WHAT THE EXERCISE ASKS:
In the records below, the line with "The width and height of the screenshot is (366, 219)." and every line after it must be written out exactly; no pictures belong in the result.

===== RECORD EXTRACTS

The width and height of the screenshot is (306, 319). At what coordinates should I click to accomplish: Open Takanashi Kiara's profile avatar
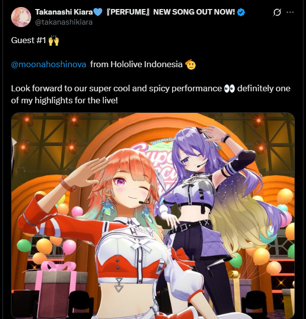click(x=21, y=17)
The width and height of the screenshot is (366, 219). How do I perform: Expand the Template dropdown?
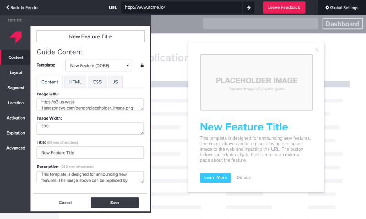click(x=98, y=66)
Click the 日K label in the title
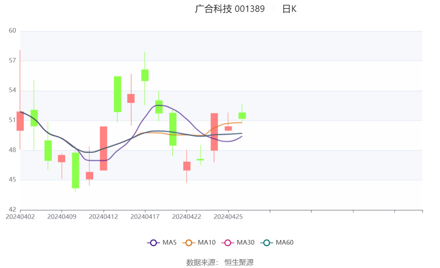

==========

WRITTEN ANSWER:
The width and height of the screenshot is (366, 219). How do I perform: Expand the Template dropdown?
click(x=98, y=66)
Click the 日K label in the title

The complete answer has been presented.